The Oxford English Dictionary defines a clog as a "thick piece 
of wood", and later as a "wooden soled overshoe" 
and a "shoe with a thick wooden sole".

Clogs are usually found in three main varieties: wooden 
upper, wooden soled and overshoes. Today, shoemakers have turned to polyurethane as a material for soles
 resulting in lighter, less slippery clogs.

Probably having its origins in Holland many centuries ago, 
clogs were often used for those doing heavy labor 
or have to walk near water.


There are endless variations found all over the world, clogs 
are like the kreplach
 or ravioli of footwear!


Every location has a different variation of this footwear, but one can see a similarity in most of them.


Clogs are also used in dance. When worn for dancing, an 
important feature is the sound of the loud,
percussive clog against the floor.

 This may be one of the fundamental roots of tap dancing, but 
with tap shoes the taps are free to click against each 
other and produce different sounds than clogs.

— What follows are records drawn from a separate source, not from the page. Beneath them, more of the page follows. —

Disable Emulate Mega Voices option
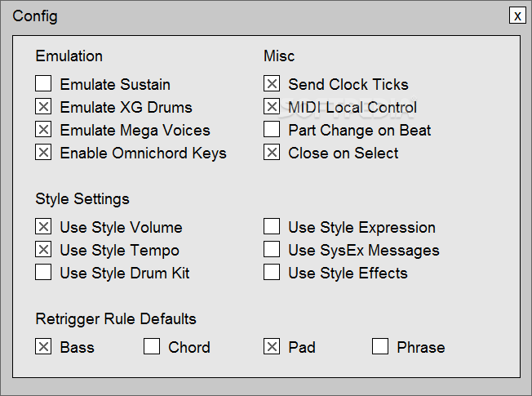Image resolution: width=532 pixels, height=396 pixels. 43,129
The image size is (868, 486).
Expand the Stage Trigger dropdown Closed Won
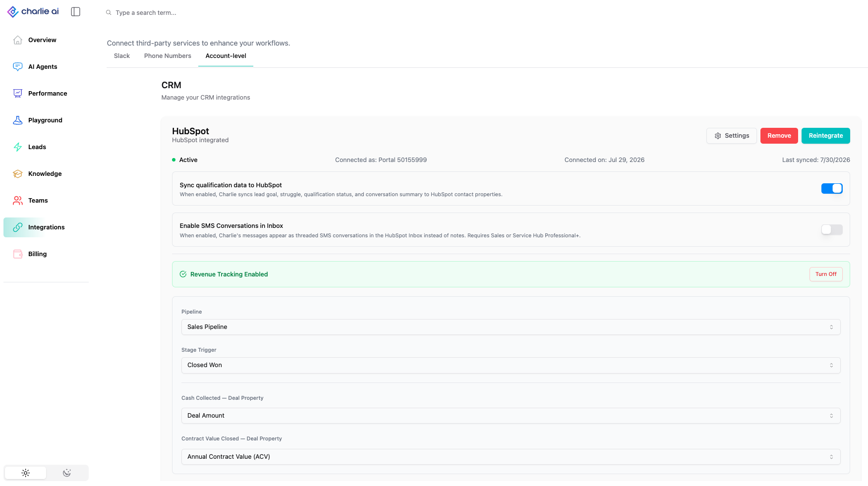511,365
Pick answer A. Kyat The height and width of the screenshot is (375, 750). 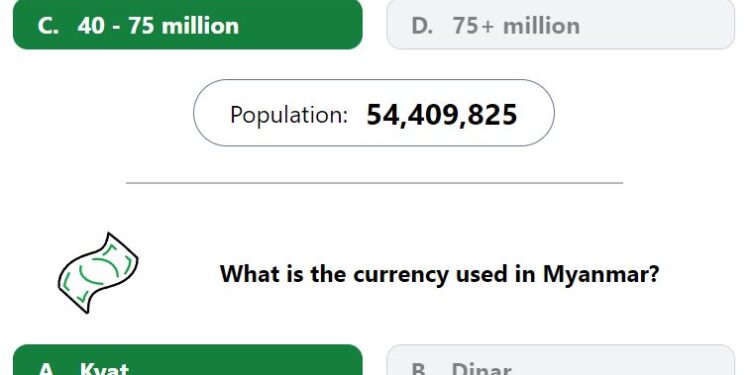[x=188, y=360]
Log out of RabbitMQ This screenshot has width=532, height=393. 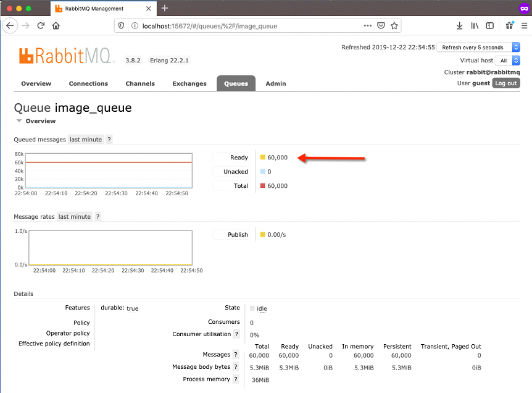[505, 82]
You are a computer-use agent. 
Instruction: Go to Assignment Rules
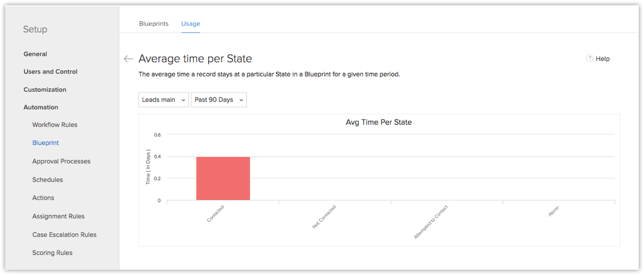pyautogui.click(x=58, y=216)
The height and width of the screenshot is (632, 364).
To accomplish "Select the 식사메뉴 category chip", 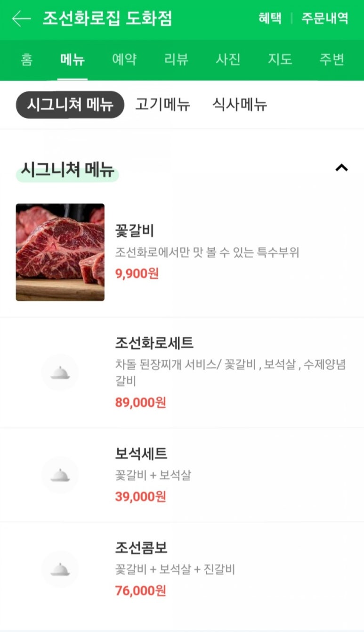I will pos(239,105).
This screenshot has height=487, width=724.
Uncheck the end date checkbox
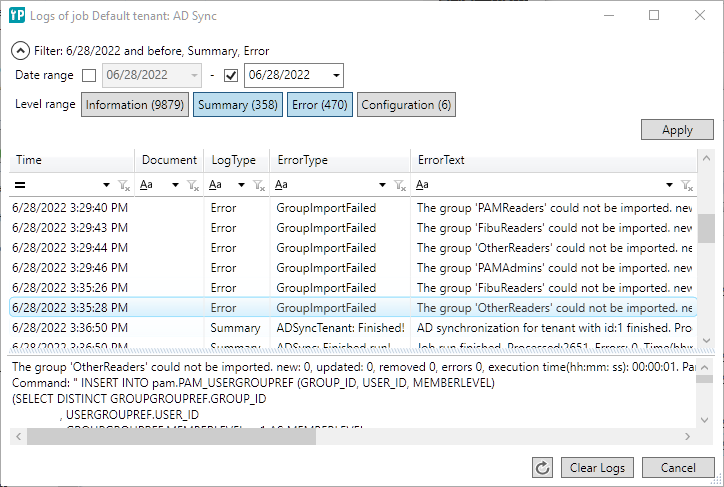pyautogui.click(x=231, y=75)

The international clog museum- Klompenmuseum- is the go-to place for everything you ever wanted to know about clogs.
http://www.klompenmuseum.nl/engels/general.html



THE CLOG MAKER
Young Jim he were a clogger,  Wi'a workshop, up some steps.
Ther'l be lots o'folk a warin, those fancy clogs'e meks.
'e cuts the soles from wooden blocks, wi a fancy shaped machine,
An clever folk'ave coed it, A clogger's guillotin
  An when e’s finished shapen' soles,  An tacked'is leather round,
'e's ready then fer buckle on, An pattin'toe-caps down.

A can see'im now a shapin' Some very pointed soles,
'e sez ther for a clog-dancer, 'who puts on special shows. 
An'then thers bread and butter clogs, which Jim meks by the score,
An'when ther blacked and polished up, Ther ready for the store.
But one thing's sure, ther is no doubt, For warin on yer feet.
Yo canna beat Jims wooden clogs, becoz ther med just reet.



 From Anna Karenina:
  When Levin went into the kitchen to call his coachman he saw the whole family at dinner. The women were standing up waiting on them. The young, sturdy-looking son was telling something funny with his mouth full of pudding, and they were all laughing, the woman in the clogs, who was pouring cabbage-soup into a bowl, laughing most 
merrily of all.

 
  Very probably the good-looking face of the young woman in the clogs had a good deal to do with the impression of well-being this peasant household made upon Levin, but the impression was so strong that Levin could never get rid of it. And all the way from the old peasant’s to Sviazhsky’s he kept recalling this peasant farm as though there were something in this impression that demanded his special attention.